= Records for the exercise =
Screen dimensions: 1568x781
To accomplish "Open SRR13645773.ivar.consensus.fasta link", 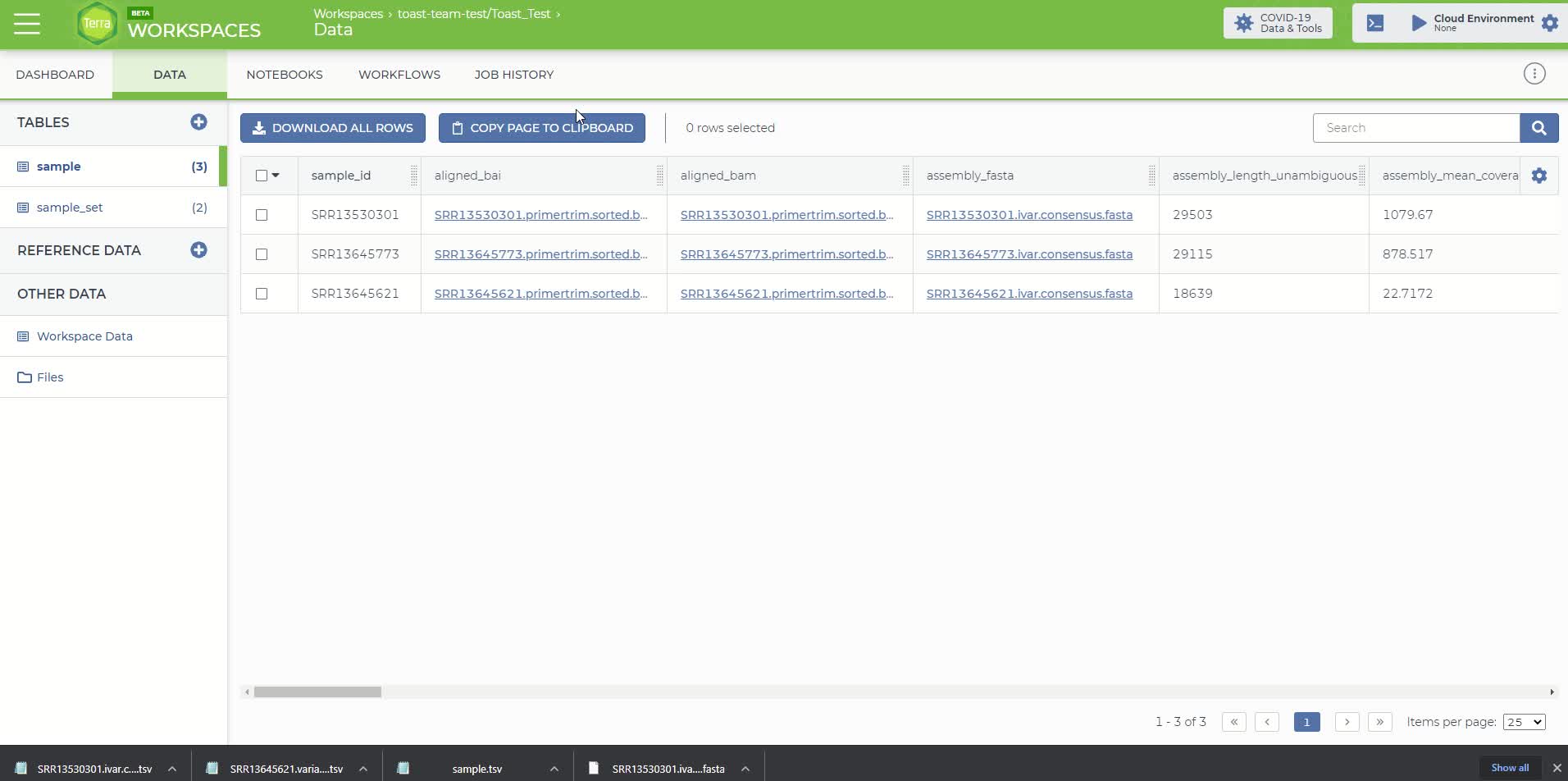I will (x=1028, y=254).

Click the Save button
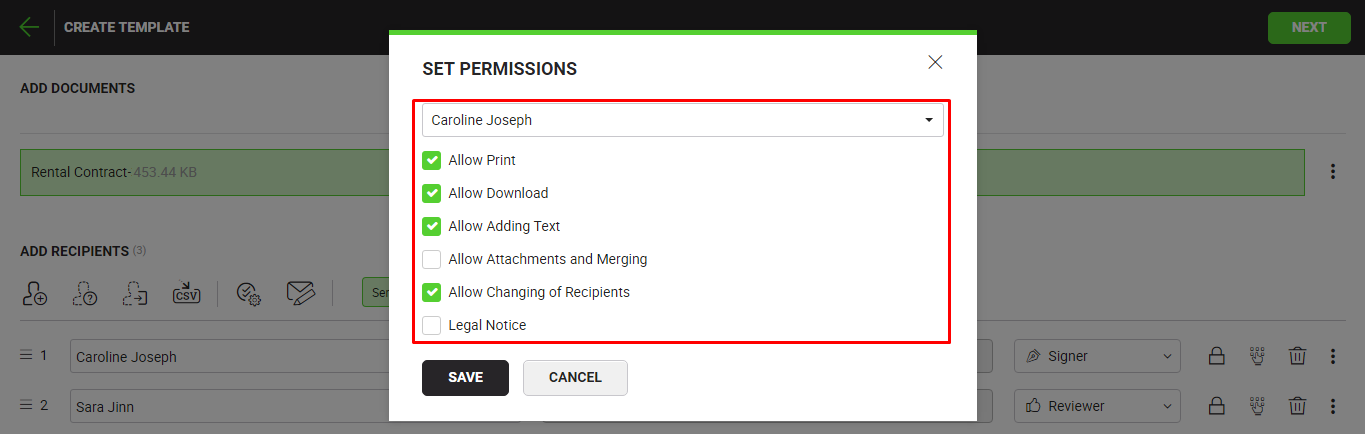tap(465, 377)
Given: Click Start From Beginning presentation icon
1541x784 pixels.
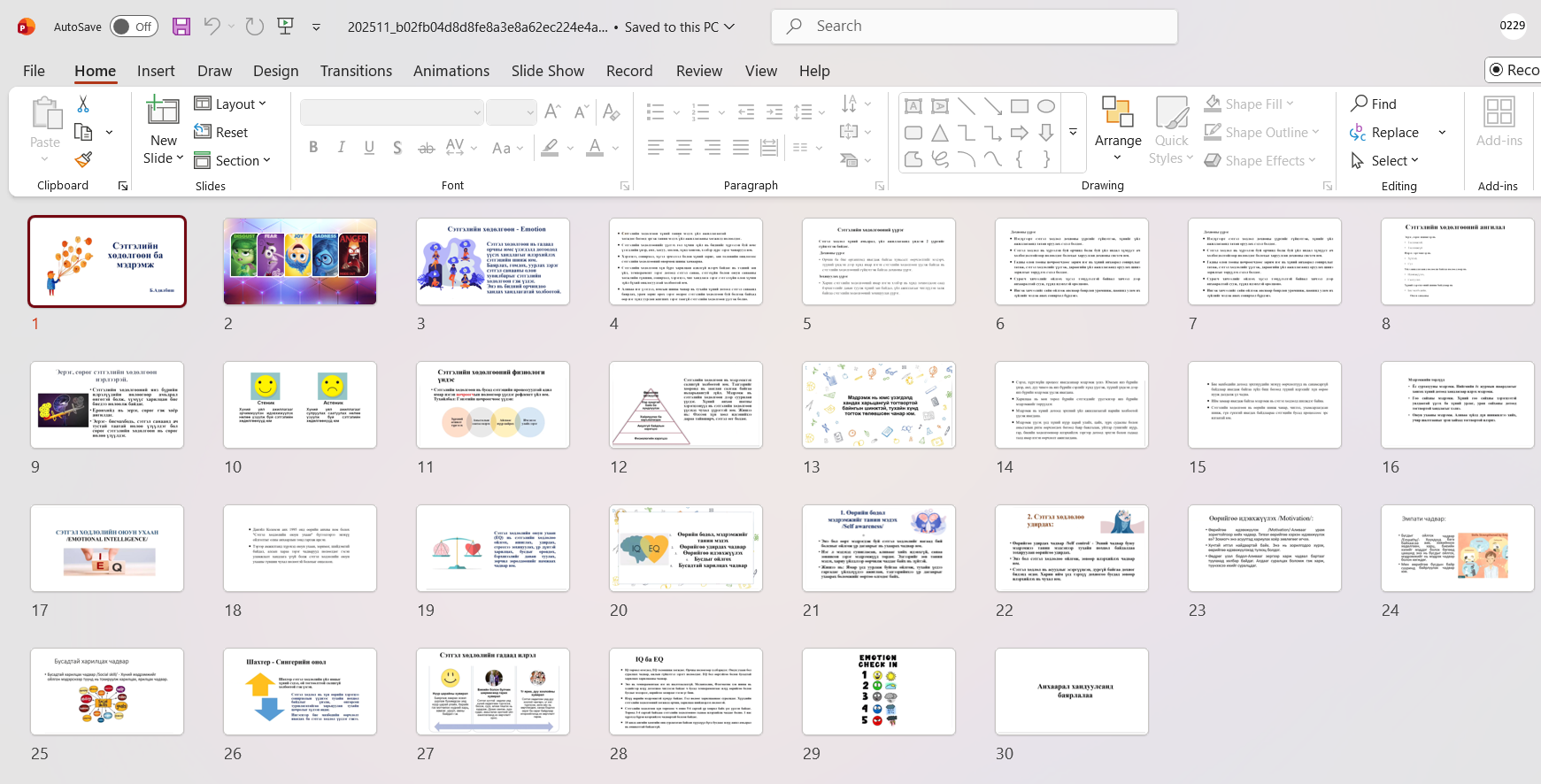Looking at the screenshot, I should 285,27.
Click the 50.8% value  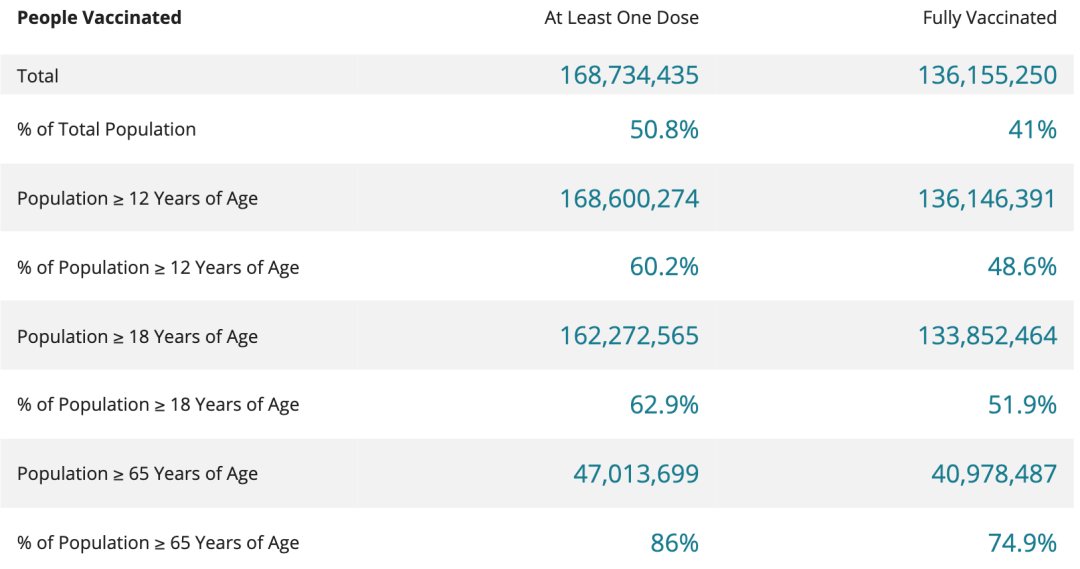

= Directions for this task =
The result should be a transcript of the lines from the line containing "Given: Click Start" through the end of the listing above, exact, inclusive, and without pictures.

= Solution for this exercise =
Given: Click Start From Beginning presentation icon
1541x784 pixels.
Looking at the screenshot, I should 285,27.
Click the 50.8% value  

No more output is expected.